Direct visualization of percolating metal-insulator transition in V2O3 using scanning microwave impedance microscopy
Weiyan Lin, Huanyu Zhang, Yoav Kalcheim, Xinchen Zhou, Fubao Yang,, Yang Shi, Yang Feng, Yihua Wang, Jiping Huang, Ivan K. Schuller, Xiaodong, Zhou, Jian Shen

TL;DR
This study uses scanning microwave impedance microscopy to directly visualize the percolation process during the metal-insulator transition in V2O3, revealing hysteresis and domain dynamics linked to structural-electronic decoupling.
Contribution
It provides the first direct microscopic imaging of percolation and hysteresis in V2O3's MIT, connecting structural and electronic transitions.
Findings
Percolation threshold identified via microwave impedance imaging
Hysteretic conductance behavior observed during transition
Different domain nucleation processes upon cooling and warming
Abstract
Using the extensively studied V2O3 as a prototype system, we investigate the role of percolation in metal-insulator transition (MIT). We apply scanning microwave impedance microscopy to directly determine the metallic phase fraction p and relate it to the macroscopic conductance G, which shows a sudden jump when p reaches the percolation threshold. Interestingly, the conductance G exhibits a hysteretic behavior against p, suggesting two different percolating processes upon cooling and warming.

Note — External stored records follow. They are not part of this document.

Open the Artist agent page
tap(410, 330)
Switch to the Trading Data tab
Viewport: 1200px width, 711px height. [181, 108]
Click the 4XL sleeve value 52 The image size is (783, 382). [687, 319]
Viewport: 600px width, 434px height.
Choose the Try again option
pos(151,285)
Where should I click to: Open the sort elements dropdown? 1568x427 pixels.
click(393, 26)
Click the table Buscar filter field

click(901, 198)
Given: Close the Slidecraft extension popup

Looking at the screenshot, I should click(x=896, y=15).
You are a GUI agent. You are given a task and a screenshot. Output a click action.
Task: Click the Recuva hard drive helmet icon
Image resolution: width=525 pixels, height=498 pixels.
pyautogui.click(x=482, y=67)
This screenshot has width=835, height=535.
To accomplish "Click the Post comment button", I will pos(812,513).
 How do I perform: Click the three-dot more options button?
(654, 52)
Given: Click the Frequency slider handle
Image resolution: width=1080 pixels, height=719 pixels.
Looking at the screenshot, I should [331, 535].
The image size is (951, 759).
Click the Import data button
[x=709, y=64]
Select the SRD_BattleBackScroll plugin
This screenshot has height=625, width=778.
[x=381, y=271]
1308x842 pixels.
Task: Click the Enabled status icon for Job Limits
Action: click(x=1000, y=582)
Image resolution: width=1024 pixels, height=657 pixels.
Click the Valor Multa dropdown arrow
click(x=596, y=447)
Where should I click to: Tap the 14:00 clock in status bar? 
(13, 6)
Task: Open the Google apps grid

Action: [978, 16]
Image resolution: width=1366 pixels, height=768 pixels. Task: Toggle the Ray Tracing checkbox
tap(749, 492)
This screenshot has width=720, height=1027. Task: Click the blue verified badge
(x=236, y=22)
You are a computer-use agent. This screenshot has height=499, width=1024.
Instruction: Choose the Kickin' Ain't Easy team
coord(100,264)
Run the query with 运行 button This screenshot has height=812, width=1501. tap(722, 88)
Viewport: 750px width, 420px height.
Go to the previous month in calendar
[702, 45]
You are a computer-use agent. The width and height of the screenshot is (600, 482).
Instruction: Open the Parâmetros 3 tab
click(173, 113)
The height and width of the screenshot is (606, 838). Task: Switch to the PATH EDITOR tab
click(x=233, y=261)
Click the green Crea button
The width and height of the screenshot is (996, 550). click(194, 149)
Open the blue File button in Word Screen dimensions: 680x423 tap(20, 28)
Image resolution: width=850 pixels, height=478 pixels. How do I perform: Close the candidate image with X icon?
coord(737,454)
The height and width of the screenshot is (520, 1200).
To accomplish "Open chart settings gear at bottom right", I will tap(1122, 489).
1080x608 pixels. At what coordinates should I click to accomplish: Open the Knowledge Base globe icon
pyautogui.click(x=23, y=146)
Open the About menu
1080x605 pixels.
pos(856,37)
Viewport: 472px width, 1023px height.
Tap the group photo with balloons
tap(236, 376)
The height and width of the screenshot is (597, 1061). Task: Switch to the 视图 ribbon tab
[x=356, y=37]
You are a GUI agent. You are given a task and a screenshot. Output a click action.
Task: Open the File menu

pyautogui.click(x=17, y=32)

Based on our image analysis and model simulation, we ascribe such hysteretic behavior to different domain nucleation and growth processes between cooling and warming, which is likely caused by the decoupled structural and electronic transitions in V2O3 during MIT. Our work provides a microscopic view of how the interplay of structural and electronic degrees of freedom affects MIT in strongly…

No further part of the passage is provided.